Concrètement, le premier joueur harceleur va systématiquement tenter une course soit oblique (afin d’orienter le déplacement adverse vers la zone voulue), soit droite afin de restreindre le plus vite possible ses angles de passes. A partir de ces premiers déplacements, les coéquipiers vont pouvoir adapter leurs mouvements vers les solutions qui apparaissent possibles à l’adversaire afin de les bloquer immédiatement. Pour l’opposant, la conséquence finale étant soit d’insister par une prise de risque supplémentaire, soit de jeter le ballon et donc de faciliter la récupération de la Toon Army. Face à la vitesse et à l’agressivité d’Almiron, Joelinton, Wilson, Willock et les joueurs sortis du banc, c’est un véritable calvaire qui est proposé aux relanceurs adverses. Quelques statistiques peuvent étayer ce constat visuel : le PPDA (passes per defensive action soit le nombre de passes « autorisées » par Newcastle avant le lancement d’une séquence de pression) est fixé à 11.3, seuls Chelsea et Leeds affichent un chiffre plus petit, symbolisant donc une agressivité dans le harcèlement parmi les plus importantes de la ligue. De plus, avec 16 tacles et 9 interceptions par match en moyenne, ils font mieux que Liverpool, Manchester City ou même Arsenal dans ce domaine.
Si ce travail doit être valorisé à sa juste mesure c’est qu’il implique de nombreux facteurs de réussite, et de lourdes conséquences en cas d’échec.
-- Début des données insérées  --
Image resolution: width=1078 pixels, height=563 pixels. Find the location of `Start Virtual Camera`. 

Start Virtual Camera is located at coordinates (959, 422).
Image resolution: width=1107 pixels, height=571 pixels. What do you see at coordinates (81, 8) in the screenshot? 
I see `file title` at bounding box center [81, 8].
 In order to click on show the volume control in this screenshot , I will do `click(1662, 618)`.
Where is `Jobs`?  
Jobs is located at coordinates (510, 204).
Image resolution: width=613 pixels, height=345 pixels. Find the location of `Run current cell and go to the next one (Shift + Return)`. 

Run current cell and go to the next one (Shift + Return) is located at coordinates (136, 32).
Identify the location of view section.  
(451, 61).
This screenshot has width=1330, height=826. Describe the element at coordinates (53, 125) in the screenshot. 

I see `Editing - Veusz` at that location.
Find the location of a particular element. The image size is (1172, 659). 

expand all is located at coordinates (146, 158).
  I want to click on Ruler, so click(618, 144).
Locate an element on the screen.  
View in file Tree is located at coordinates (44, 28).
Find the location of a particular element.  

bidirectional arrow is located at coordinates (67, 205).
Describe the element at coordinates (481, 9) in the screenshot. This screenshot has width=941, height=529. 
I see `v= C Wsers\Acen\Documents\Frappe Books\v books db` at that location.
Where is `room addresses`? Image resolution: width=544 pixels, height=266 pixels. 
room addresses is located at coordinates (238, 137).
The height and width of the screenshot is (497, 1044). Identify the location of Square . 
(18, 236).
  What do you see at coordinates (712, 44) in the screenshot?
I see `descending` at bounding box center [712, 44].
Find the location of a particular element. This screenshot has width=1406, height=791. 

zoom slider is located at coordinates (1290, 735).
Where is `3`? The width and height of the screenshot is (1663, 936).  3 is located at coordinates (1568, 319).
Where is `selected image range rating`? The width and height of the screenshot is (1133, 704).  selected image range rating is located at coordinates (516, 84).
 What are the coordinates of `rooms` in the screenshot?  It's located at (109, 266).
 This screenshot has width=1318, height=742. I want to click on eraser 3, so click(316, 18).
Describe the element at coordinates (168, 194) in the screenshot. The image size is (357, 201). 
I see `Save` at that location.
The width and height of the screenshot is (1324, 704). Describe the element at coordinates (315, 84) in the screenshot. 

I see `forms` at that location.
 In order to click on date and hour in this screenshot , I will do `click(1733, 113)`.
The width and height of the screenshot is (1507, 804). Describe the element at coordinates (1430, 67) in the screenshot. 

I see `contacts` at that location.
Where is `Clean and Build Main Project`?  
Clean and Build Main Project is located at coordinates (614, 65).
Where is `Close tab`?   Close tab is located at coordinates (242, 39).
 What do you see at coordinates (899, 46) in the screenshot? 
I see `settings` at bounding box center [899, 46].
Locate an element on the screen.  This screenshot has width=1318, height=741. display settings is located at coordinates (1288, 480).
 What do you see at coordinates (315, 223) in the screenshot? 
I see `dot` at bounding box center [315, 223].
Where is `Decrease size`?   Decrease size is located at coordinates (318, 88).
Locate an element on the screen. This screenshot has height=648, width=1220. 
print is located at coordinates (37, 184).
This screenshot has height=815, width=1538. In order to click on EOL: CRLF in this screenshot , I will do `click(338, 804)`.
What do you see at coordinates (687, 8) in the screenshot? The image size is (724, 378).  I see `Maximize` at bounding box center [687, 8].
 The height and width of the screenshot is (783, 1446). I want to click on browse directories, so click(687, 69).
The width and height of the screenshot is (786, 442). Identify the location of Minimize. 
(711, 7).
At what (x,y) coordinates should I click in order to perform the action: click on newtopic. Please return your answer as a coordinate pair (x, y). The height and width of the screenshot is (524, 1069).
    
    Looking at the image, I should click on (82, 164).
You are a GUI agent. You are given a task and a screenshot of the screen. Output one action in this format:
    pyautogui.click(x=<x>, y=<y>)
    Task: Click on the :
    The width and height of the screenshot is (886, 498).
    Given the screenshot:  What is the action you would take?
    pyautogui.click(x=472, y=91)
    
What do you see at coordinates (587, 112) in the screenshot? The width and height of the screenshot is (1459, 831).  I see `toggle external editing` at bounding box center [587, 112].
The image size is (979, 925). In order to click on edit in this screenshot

Les joueurs doivent reconnaître ensemble et en même temps le moment pour se lancer, ce qui nécessite une harmonisation mentale plus complexe que de courir derrière le ballon pour attendre l’éventuelle erreur adverse. Ici, Newcastle sait parfaitement reconnaître les passes négatives adverses pour tenter d’avancer sur ce timing. De plus, cela nécessite d’immenses efforts dans la reproduction de sprints, qui peuvent s’avérer très énergivores sur la durée voire difficiles à continuer durant un match quand les courses sont faites sans réussite de par la qualité de l’adversaire pour se sortir de la pression. Si l’on ajoute un tableau d’affichage défavorable, cela nécessite un effort de mobilisation de la part de l’entraîneur et des joueurs encore plus important. En outre, la nécessité d’être compact, de proposer peu d’espaces dans les interlignes est tout aussi décisive qu’une défense fondée sur la spéculation, car les espaces laissées derrière soi sont très importants et facilement exploitables pour l’adversaire. Ajoutons aussi, toutes les qualités exigées pour la dernière ligne défensive lorsqu’on souhaite appliquer un modèle de jeu si ambitieux. Il s’agit de savoir suivre, gicler et oser « dézoner » pour gagner de nombreux duels en avançant tout en sachant que les attaquants peuvent profiter de grandes opportunités au moindre raté. Il s’agit aussi de savoir gérer l’espace derrière soi, avec des positionnements adéquats face à des ballons profonds et aériens. Néanmoins, les récompenses possibles d’une telle vision de la récupération du ballon sont désormais connues et reconnues : avec une telle qualité dans les 1 contre 1, une telle vitesse, et des joueurs très généreux dans les appels, les récupérations dans le camp adverse de Newcastle peuvent apporter de grands dangers par les transitions redoutables qu’elles peuvent engendrer.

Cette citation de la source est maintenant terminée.